* [Assignment]: Please restate each entry that follows word for word.

* [Input records]:
● ● ● ●

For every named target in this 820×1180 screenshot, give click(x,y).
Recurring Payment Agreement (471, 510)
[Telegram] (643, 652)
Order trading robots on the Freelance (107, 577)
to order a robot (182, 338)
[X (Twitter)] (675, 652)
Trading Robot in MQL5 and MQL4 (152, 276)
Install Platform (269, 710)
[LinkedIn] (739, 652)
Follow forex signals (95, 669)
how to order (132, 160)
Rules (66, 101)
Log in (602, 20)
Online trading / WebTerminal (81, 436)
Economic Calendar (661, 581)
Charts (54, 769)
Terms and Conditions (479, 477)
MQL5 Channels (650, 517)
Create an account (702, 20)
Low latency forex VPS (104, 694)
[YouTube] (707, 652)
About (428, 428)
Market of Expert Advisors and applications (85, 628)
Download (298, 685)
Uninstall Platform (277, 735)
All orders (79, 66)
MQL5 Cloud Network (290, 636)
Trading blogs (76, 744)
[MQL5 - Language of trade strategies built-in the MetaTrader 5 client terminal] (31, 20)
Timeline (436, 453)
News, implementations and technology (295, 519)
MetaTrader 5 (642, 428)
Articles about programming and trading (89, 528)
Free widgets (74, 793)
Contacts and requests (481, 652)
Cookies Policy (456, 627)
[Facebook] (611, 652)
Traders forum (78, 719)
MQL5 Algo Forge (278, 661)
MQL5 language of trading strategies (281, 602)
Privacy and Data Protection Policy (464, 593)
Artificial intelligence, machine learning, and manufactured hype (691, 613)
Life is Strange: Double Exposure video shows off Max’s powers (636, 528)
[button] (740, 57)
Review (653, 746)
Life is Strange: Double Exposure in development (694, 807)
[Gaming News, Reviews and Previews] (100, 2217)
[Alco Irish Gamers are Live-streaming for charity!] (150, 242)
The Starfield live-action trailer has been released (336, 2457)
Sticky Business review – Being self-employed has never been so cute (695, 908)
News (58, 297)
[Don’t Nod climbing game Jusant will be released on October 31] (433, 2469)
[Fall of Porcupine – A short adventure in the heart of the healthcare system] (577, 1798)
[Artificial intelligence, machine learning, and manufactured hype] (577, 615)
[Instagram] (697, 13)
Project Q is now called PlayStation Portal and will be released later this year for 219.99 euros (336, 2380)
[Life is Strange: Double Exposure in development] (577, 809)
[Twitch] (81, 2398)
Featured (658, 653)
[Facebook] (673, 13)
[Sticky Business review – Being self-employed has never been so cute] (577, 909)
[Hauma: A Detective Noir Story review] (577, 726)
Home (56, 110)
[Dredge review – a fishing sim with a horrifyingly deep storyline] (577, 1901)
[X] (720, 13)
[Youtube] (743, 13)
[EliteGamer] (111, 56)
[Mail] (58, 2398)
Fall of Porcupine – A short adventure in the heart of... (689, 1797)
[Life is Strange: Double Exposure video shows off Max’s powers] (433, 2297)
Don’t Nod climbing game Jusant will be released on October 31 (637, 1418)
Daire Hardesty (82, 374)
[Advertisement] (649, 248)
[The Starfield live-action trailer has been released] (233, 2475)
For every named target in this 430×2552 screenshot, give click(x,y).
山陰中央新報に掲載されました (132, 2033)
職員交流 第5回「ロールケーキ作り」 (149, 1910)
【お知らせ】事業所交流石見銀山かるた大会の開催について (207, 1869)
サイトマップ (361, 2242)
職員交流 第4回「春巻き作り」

● ● ● ●

* [Exercise result]:
For every named target in this 820×1180 screenshot, give click(x,y).
Recurring Payment Agreement (471, 510)
[Telegram] (643, 652)
Order trading robots on the Freelance (107, 577)
to order a robot (182, 338)
[X (Twitter)] (675, 652)
Trading Robot in MQL5 and MQL4 (152, 276)
Install Platform (269, 710)
[LinkedIn] (739, 652)
Follow forex signals (95, 669)
how to order (132, 160)
Rules (66, 101)
Log in (602, 20)
Online trading / WebTerminal (81, 436)
Economic Calendar (661, 581)
Charts (54, 769)
Terms and Conditions (479, 477)
MQL5 Channels (650, 517)
Create an account (702, 20)
Low latency forex VPS (104, 694)
[YouTube] (707, 652)
About (428, 428)
Market of Expert Advisors and applications (85, 628)
Download (298, 685)
Uninstall Platform (277, 735)
All orders (79, 66)
MQL5 Cloud Network (290, 636)
Trading blogs (76, 744)
[MQL5 - Language of trade strategies built-in the MetaTrader 5 client terminal] (31, 20)
Timeline (436, 453)
News, implementations and technology (295, 519)
MetaTrader 5 (642, 428)
Articles about programming and trading (89, 528)
Free widgets (74, 793)
Contacts and requests (481, 652)
Cookies Policy (456, 627)
[Facebook] (611, 652)
Traders forum (78, 719)
MQL5 Algo Forge (278, 661)
MQL5 language of trading strategies (281, 602)
Privacy and Data Protection Policy (464, 593)
Artificial intelligence, machine learning, and manufactured hype (691, 613)
Life is Strange: Double Exposure video shows off Max’s powers (636, 528)
[button] (740, 57)
Review (653, 746)
Life is Strange: Double Exposure in development (694, 807)
[Gaming News, Reviews and Previews] (100, 2217)
[Alco Irish Gamers are Live-streaming for charity!] (150, 242)
The Starfield live-action trailer has been released (336, 2457)
Sticky Business review – Being self-employed has never been so cute (695, 908)
News (58, 297)
[Don’t Nod climbing game Jusant will be released on October 31] (433, 2469)
[Fall of Porcupine – A short adventure in the heart of the healthcare system] (577, 1798)
[Artificial intelligence, machine learning, and manufactured hype] (577, 615)
[Instagram] (697, 13)
Project Q is now called PlayStation Portal and will be released later this year for 219.99 euros (336, 2380)
[Life is Strange: Double Exposure in development] (577, 809)
[Twitch] (81, 2398)
Featured (658, 653)
[Facebook] (673, 13)
[Sticky Business review – Being self-employed has never been so cute] (577, 909)
[Hauma: A Detective Noir Story review] (577, 726)
Home (56, 110)
[Dredge review – a fishing sim with a horrifyingly deep storyline] (577, 1901)
[X] (720, 13)
[Youtube] (743, 13)
[EliteGamer] (111, 56)
[Mail] (58, 2398)
Fall of Porcupine – A short adventure in the heart of... (689, 1797)
[Life is Strange: Double Exposure video shows off Max’s powers] (433, 2297)
Don’t Nod climbing game Jusant will be released on October 31 (637, 1418)
Daire Hardesty (82, 374)
[Advertisement] (649, 248)
[The Starfield live-action trailer has been released] (233, 2475)
For every named target in this 430×2552 screenshot, give click(x,y).
山陰中央新報に掲載されました (132, 2033)
職員交流 第5回「ロールケーキ作り」 (149, 1910)
【お知らせ】事業所交流石見銀山かるた大会の開催について (207, 1869)
サイトマップ (361, 2242)
職員交流 第4回「春巻き作り」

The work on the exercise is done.